Extrait source →
À Wasit, Bassora et Coufa, il y avait également des communautés juives assez importantes. La première de ces villes comptait dix mille Juifs, la deuxième deux mille et la dernière sept mille.

Comme une grande partie de l’Asie, depuis la Méditerranée jusqu’à l’Indus et l’Arabie, était vassale du khalife abbasside de Bagdad, les Juifs de cet immense territoire obéissaient à l’autorité de l’exilarque de Bagdad. Le fils et successeur du premier exilarque, Daniel, était très influent à la cour des khalifes Almoustandjid et Almoustadhi. De son temps, l’école talmudique de Bagdad prit un essor considérable, qui rappelait l’époque des gaonim et qu’elle dut à la direction d’un homme éminent, Samuel, fils d’Ali Hallévi, talmudiste très savant. Vaniteux de sa science, il s’entourait, pour enseigner, d’une pompe toute orientale. Au milieu de ses deux mille élèves, il était assis sur une espèce de trône; habillé de soie et d’or, et parlant à un interprète, qui était chargé de répéter ses paroles à ses disciples. Il exerçait également les fonctions de chef de tribunal, et tous les lundis il rendait la justice avec le concours de neuf assesseurs.

Après la mort de l’exilarque Daniel, Samuel Bar-Ali s’arrogea de nouveaux droits, nommant les rabbins et les juges, et percevant les impôts des communautés. Il savait, du reste, imposer son autorité parla violence; il disposait de soixante esclaves pour infliger la bastonnade aux récalcitrants. C’est ainsi que Samuel Bar-Ali devint peu à peu le chef incontesté de tous les Juifs d’Asie, depuis Damas jusqu’aux Indes et depuis la mer Caspienne jusqu’à l’Arabie.

Pendant que Samuel était à la tête du judaïsme asiatique, des députés d’un peuple païen du Caucase (des Tartares ?) vinrent lui annoncer que sept de leurs princes avaient résolu d’embrasser le judaïsme (vers 1180-1185) et lui demandèrent de lui envoyer des rabbins pour instruire le peuple dans sa nouvelle foi. Petahya, de Ratisbonne, voyageur digne de foi, qui raconte ce fait, vit de ses propres yeux les députés du Caucase. De pauvres talmudistes de Babylone se décidèrent à accompagner les messagers dans leur pays.

Les Juifs d’Égypte vivaient tout à fait indépendants des Juifs d’Asie, ils avaient un chef à eux, reconnu par le khalife et exerçant des fonctions religieuses et judiciaires avec le titre de Naguid ou Reïs. Il nommait les rabbins et les officiants, jugeait les délits et les crimes, et avait le droit de condamner à l’amende, à la bastonnade ou à la prison. Les communautés lui payaient un traitement fixe, et, en outre, il était payé comme juge par les parties qui comparaissaient devant lui.

A cette époque, le chef du judaïsme égyptien s’appelait Nathanael (en arabe Hibat-Allak ibn Aldjami) ; il fut médecin, d’abord d’Aladhid, le dernier khalife fatimide d’Égypte, et ensuite de Saladin. Il a composé plusieurs ouvrages. médicaux en arabe. Très instruit, il dirigeait l’école juive du Caire, la capitale de l’Égypte.

Cette ville renfermait alors deux mille familles juives. Il y existait aussi une communauté caraïte, plus considérable encore, dit-on, que celle des rabbanites et ayant également à sa tête un homme qui s’était à la fois chef religieux et juge, et portait le titre de Nassi ou Reïs.

Une autre communauté importante était celle d’Alexandrie, qui comptait trois mille membres.

La civilisation des Juifs d’Égypte n’était pas bien brillante. Le peuple connaissait si peu sa religion qu’il adoptait constamment des usages caraïtes. Et cependant c’est en Égypte, au milieu de ces Juifs ignorants, que se rencontra un homme dont le nom brilla d’un éclat sans pareil et qui fit de l’Égypte le centre du judaïsme. Cet homme fut Moïse ben Maïmoun.

Données fournies →

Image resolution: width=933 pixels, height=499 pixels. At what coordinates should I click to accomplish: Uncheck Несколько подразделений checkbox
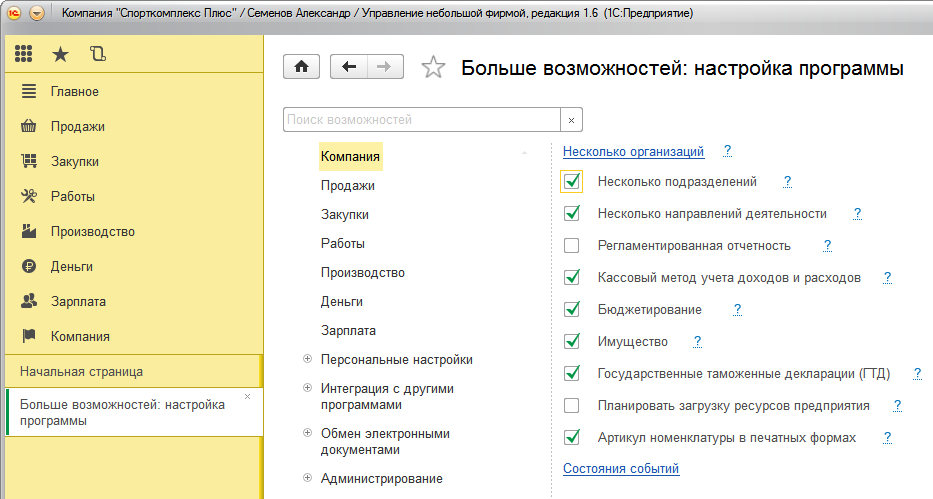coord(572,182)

Action demandée 1 →
Répondez à ces questions sur l'extrait consacré aux communautés juives :
(a) Combien de Juifs vivaient à Wasit ?
(b) Avec combien d'assesseurs Samuel, fils d'Ali Hallévi, rendait-il la justice le lundi ?
(c) Combien de membres comptait la communauté d'Alexandrie ?
Action demandée 2 → Reproduisez sans modification le passage de l'extrait consacré aux communautés juives qui va de « Pendant que Samuel » jusqu'à « dans leur pays. ».
Action demandée 3 → Selon l'extrait consacré aux communautés juives, pourquoi les Juifs du territoire qui s'étendait de la Méditerranée à l'Indus obéissaient-ils à l'exilarque de Bagdad ? Répondez en une à trois phrases.
Aucune donnée de la liste n'est utile ici.

Solution proposée 1 →
(a) Dix mille.
(b) Neuf.
(c) Trois mille.

Solution proposée 2 →
Pendant que Samuel était à la tête du judaïsme asiatique, des députés d’un peuple païen du Caucase (des Tartares ?) vinrent lui annoncer que sept de leurs princes avaient résolu d’embrasser le judaïsme (vers 1180-1185) et lui demandèrent de lui envoyer des rabbins pour instruire le peuple dans sa nouvelle foi. Petahya, de Ratisbonne, voyageur digne de foi, qui raconte ce fait, vit de ses propres yeux les députés du Caucase. De pauvres talmudistes de Babylone se décidèrent à accompagner les messagers dans leur pays.

Solution proposée 3 → Une grande partie de l'Asie, de la Méditerranée jusqu'à l'Indus et à l'Arabie, était vassale du khalife abbasside de Bagdad. C'est pourquoi les Juifs de ce territoire obéissaient à l'autorité de l'exilarque de Bagdad.